Carbonic Anhydrase Inhibitors:  Synthesis of Water-Soluble, Aminoacyl/Dipeptidyl Sulfonamides Possessing Long-Lasting Intraocular Pressure-Lowering Properties via the Topical Route

• Published in: Journal of medicinal chemistry Vol. 42; no. 18; pp. 3690 - 3700
• Main Authors: Scozzafava, Andrea, Briganti, Fabrizio, Mincione, Giovanna, Menabuoni, Luca, Mincione, Francesco, Supuran, Claudiu T
• Format: Journal Article
• Language: English
• Published: WASHINGTON American Chemical Society 09.09.1999; Amer Chemical Soc
• Subjects: Administration, Topical; Animals; Biological and medical sciences; Carbonic Anhydrase Inhibitors - chemical synthesis; Carbonic Anhydrase Inhibitors - pharmacology; Carbonic Anhydrases - chemistry; Cell Membrane Permeability; Chemistry, Medicinal; Cornea - metabolism; Delayed-Action Preparations; Dipeptides - chemical synthesis; Dipeptides - pharmacology; Disease Models, Animal; Eye; Glaucoma - drug therapy; Humans; Intraocular Pressure - drug effects; Isoenzymes - antagonists & inhibitors; Life Sciences & Biomedicine; Medical sciences; Models, Molecular; Pharmacology & Pharmacy; Pharmacology.

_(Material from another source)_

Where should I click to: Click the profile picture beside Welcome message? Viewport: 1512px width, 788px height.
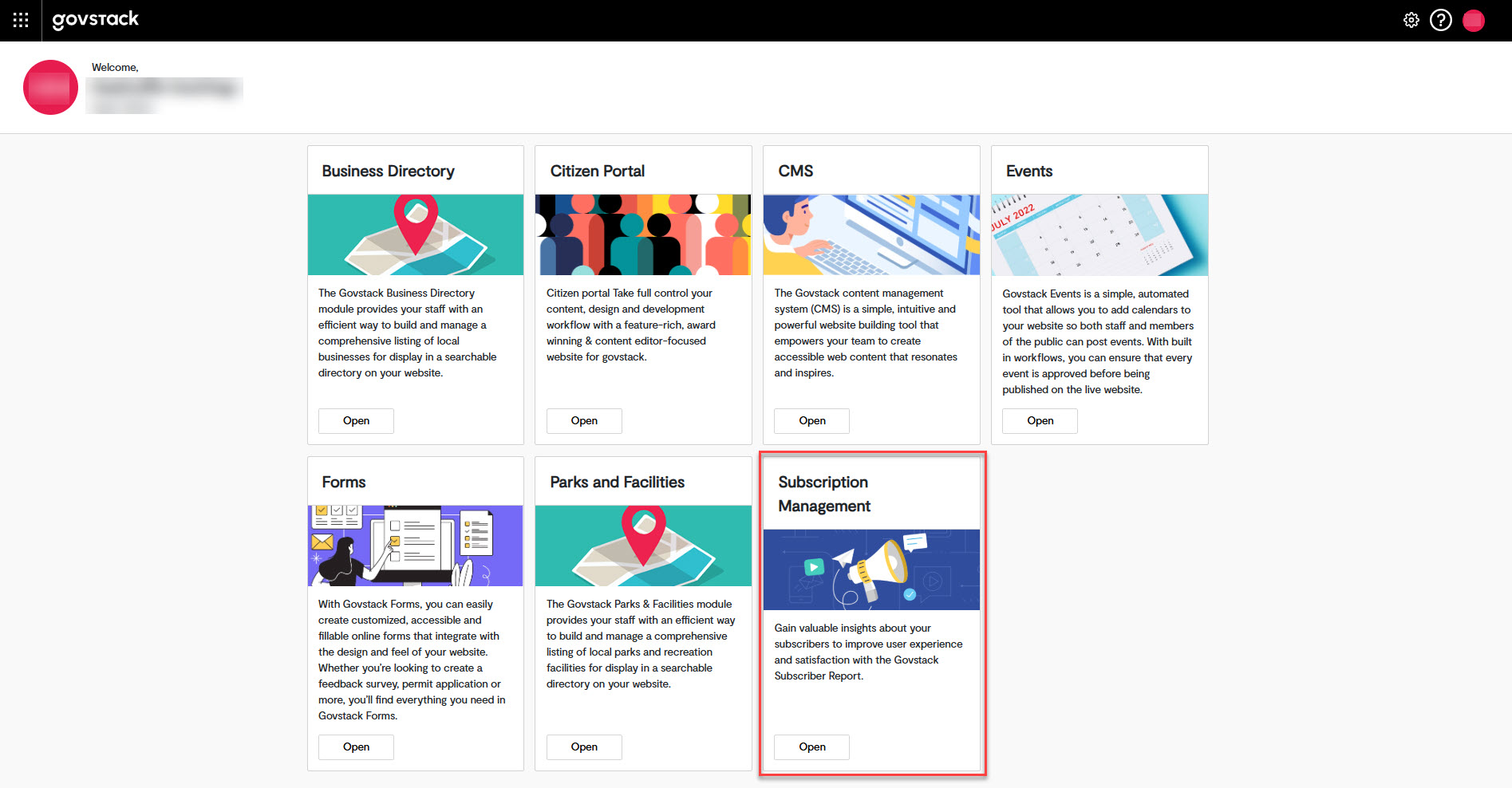pos(49,87)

Drug treatments; Rabbits; Science & Technology; Solubility; Sulfonamides - chemical synthesis; Sulfonamides - pharmacology; Time Factors; SPECTROSCOPIC INVESTIGATIONS; AROMATIC SULFONAMIDES; SULFENAMIDO-SULFONAMIDES; BINDING CONSTANTS; ISOZYME-II; OCULAR HYPOTENSIVE ACTIVITY; GLAUCOMA; IV; DERIVATIVES; METAL-COMPLEXES; Antiglaucomatous agent; Cornea; Five membered ring; Isozyme; Rabbit; Lyases; Selectivity; Thiadiazole derivatives; Local administration; Absorption; Structure activity relation; Glaucoma (eye); Chemical synthesis; Sulfur nitrogen heterocycle; Sulfonamide; Enzyme; Enzyme inhibitor; Guanidines; Lagomorpha; In vitro; Water soluble compound; In vivo; Vertebrata; Ophthalmic preparation; Eye disease; Mammalia; Penetration; Animal; Carboxamide; Carbonate dehydratase; Pharmacokinetics; Carbon-oxygen lyases; Topical administration; Hydro-lyases; Duration of action
• ISSN: 0022-2623; 1520-4804
• DOI: 10.1021/jm9901879

Reaction of 26 aromatic/heterocyclic sulfonamides containing amino, imino, hydrazino, or hydroxyl groups with Boc-Gly, Boc-Sar, TrS-Crt, or Boc-Gly-Gly (Sar = sarcosine, N-Me-Gly; Crt = creatine, N-amidinosarcosine; TrS = tritylsulfenyl; Boc = tert-butoxycarbonyl) in the presence of carbodiimide derivatives afforded after removal of the protecting groups a series of water-soluble compounds (as salts of strong acids, such as hydrochloric, trifluoroacetic, or trifluoromethanesulfonic). The new derivatives were assayed as inhibitors of the zinc enzyme carbonic anhydrase (CA) and more precisely of three of its isozymes, CA I, II (cytosolic forms), and IV (membrane-bound form), involved in important physiological processes. Efficient inhibition was observed against all three isozymes and especially against CA II and IV (in the nanomolar range), the two isozymes known to play a critical role in aqueous humor secretion within the ciliary processes of the eye. Some of the best inhibitors synthesized were applied as 2% water solutions into the eye of normotensive or glaucomatous albino rabbits, when strong and long-lasting intraocular pressure (IOP) lowering was observed with many of them. Thus, the aminoacyl/dipeptidyl tail conferring water solubility to these sulfonamide CA inhibitors coupled with strong enzyme inhibitory properties and balanced lipid solubility seem to be the key factors for obtaining compounds with effective topical antiglaucoma activity.